بِسْمِ اللَّهِ الرَّحْمَنِ الرَّحِيمِ
TAQWALLAH YANG SEBENARNYA
Kita sering mendengar istilah Taqwallah Azza wa Jalla. Disetiap jum'at, tatkala kita hadir dikhutbah Jum'at, Khotib senantiasa mewasiatkan untuk meningkatkan taqwa kita kepada Allah Jalla Wa 'Ala.
Diantara kita memahami taqwallah hanya sekedar meninggalkan maksiat kepada Allah dan menjalankan ketaatan kepada Allah. Banyak diantara kaum Muslimin tidak memahami, bahwa ada faktor lain yang harus dipahami betul dan harus senantiasa mengiringi taqwa kita kepada Allah Jalla Wa 'Ala.
Oleh karena itulah perlu untuk kita ingatkan kembali apa taqwallah yang sebenarnya itu.
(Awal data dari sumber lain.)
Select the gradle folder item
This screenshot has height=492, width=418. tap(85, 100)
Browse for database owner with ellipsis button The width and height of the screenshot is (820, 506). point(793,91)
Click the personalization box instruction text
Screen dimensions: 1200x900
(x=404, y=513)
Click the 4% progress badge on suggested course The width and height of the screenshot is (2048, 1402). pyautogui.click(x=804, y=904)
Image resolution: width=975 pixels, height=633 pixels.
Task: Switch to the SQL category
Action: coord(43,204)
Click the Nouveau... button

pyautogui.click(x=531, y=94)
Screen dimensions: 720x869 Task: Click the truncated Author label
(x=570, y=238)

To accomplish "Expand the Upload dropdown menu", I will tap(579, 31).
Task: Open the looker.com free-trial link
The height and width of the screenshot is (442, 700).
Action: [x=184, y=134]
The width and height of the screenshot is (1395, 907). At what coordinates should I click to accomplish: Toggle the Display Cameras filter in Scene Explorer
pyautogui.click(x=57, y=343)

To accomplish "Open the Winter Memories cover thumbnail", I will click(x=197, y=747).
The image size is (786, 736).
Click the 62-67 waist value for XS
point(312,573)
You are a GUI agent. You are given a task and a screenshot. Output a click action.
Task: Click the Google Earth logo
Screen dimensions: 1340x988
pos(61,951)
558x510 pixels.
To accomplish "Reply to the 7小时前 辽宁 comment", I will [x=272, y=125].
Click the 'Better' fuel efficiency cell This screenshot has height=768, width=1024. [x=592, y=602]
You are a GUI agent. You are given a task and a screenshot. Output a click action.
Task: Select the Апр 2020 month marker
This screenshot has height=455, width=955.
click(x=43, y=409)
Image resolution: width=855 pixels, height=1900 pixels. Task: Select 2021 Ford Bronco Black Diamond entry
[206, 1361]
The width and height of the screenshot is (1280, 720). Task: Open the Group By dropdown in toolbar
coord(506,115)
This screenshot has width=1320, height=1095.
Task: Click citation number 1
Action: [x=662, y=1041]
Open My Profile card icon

Seorang ulama tabiin yang bernama Talq bin Habib rahimahullah pernah mengatakan:
التقوى ان تعمل بطعاة الله على نور من الله ترجو ثواب الله وان تترك معصياة الله على نور من الله تخاف عقاب الله
"Taqwa adalah engkau mengerjakan amalan ketaatan kepada Allah diatas cahaya dari Allah karena mengharap pahala dari Allah dan meninggalkan maksiat kepada Allah diatas cahaya dari Allah karena takut akan azab Allah."
Ikhwah fillah, didalam definisi ini, ada 2 poin penting yang dilalaikan oleh sebagian besar kaum Muslimin tatkala mengerjakan taqwallah ini.
Mereka mengira, setiap amalan yang mereka anggap baik adalah taqwa kepada Allah Ta'ala..padahal bukan demikian sejatinya. Karena Taqwallah membutuhkan cahaya dari Allah. Didasari ikhlas karena dan ittiba kepada sunnah Rasulullah.
Al-Imam Ibnu Katsir rahimahullah tatkala menafsirkan ayat yang berbunyi,
ۚ فَمَنْ كَا نَ يَرْجُوْا لِقَآءَ رَبِّهٖ فَلْيَـعْمَلْ عَمَلًا صَا لِحًـاوَّلَايُشْرِكْ بِعِبَا دَةِ رَبِّهٖۤ اَحَدًا
" Barang siapa mengharap perjumpaan dengan Rabbnya d surga kelak, maka hendaklah dia beramal shaleh dan janganlah berbuat syirik kepada Allah Ta'ala." (QS. Al-Kahf 18: Ayat 110)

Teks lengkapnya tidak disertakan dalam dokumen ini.